= National Institutes of Health Clinical Research Training Program =

Medical education program

The National Institutes of Health Clinical Research Training Program (CRTP) was a one-year education program aimed at highly qualified, research-oriented medical and dental students wanting to learn the theory and practice of clinical and translational research that ran from 1997 to 2012. It covered among other topics clinical research design, data analysis, bioethics, and critical review of the medical literature; but most of each fellow's time was devoted to conducting supervised clinical or translational research in their area of interest.

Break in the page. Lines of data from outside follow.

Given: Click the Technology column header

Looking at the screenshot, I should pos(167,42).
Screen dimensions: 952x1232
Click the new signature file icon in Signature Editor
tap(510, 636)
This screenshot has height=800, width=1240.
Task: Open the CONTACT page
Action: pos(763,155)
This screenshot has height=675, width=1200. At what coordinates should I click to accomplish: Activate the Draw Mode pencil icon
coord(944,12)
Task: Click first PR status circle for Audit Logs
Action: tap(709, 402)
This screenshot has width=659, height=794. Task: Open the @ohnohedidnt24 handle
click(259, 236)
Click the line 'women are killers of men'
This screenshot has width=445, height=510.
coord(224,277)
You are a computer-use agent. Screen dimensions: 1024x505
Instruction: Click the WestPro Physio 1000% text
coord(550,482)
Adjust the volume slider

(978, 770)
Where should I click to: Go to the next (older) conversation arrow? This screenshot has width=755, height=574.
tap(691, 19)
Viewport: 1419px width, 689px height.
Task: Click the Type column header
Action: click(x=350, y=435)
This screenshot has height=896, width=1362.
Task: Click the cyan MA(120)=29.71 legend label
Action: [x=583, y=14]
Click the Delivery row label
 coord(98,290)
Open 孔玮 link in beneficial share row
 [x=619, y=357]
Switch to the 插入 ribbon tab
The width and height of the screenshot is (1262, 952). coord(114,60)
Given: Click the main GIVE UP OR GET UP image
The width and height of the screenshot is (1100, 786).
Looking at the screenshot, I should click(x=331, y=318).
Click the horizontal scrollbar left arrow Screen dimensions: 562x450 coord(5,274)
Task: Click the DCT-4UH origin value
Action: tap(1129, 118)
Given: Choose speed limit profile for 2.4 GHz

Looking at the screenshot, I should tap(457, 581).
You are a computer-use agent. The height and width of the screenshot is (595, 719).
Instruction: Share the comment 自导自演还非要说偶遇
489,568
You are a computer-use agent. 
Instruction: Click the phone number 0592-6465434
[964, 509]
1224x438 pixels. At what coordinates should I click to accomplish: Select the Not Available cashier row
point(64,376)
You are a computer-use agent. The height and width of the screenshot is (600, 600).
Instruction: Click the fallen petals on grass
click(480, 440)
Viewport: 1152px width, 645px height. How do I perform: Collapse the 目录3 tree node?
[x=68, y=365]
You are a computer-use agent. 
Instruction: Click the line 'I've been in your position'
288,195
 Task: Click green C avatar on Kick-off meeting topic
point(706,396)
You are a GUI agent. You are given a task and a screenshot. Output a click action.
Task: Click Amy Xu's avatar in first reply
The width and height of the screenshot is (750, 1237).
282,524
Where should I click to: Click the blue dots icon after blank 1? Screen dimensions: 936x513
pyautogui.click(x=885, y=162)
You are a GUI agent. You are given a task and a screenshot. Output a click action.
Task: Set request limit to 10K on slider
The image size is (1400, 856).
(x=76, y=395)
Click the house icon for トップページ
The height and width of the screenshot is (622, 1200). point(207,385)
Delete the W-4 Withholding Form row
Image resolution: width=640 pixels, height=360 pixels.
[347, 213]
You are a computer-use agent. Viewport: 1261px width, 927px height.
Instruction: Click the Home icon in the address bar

NIH clinician-scientists guided fellows in developing their own learning plans which involved collaborating with principal investigators in NIH intramural laboratories and in clinical areas at the NIH Clinical Center in Bethesda, Maryland; and this research work was complemented by seminars and journal clubs with peers, and engagement with patients enrolled in investigational protocols.

The program trained 310 medical and dental students in 15 different NIH institutes/centers on the intramural campus of the NIH in Bethesda; and the last class was completed in 2012.

NIH Director at the time, Harold Varmus, inaugurated the program to offer creative, research-oriented students the chance to engage in clinical research early in their careers. From 1998 it was supported jointly by the NIH and the Foundation for the NIH, using money provided by Pfizer Inc. By 2004 it was accepting 30 students annually, supported by the NIH Common Fund (formerly the NIH Roadmap) as part of its Re-engineering the Clinical Research Enterprise theme.

In summer 2012, a new program, the NIH Medical Research Scholars Program, commenced, expanding on the aims and focus of the CRTP and the HHMI-NIH Research Scholars Program and accepting medical, dental, and veterinary students.

==Background==
A number of one-year research training programs have arisen in the US, including the Howard Hughes Medical Institute (HHMI) Medical Fellows Program (1984–present), the HHMI-NIH Research Scholars Program (1989–present), the Doris Duke Clinical Research Fellowship Program, and the Sarnoff Cardiovascular Foundation Research Fellowship Program.

A 2003 analysis of early career outcomes from the HHMI Medical Fellows and HHMI-NIH Research Scholars Programs found that alumni of these programs were more likely to receive NIH post-doctoral awards, and unpublished data from the NIH CRTP indicate that more than 30% of alumni spend over 25% of their time doing translational or clinical research.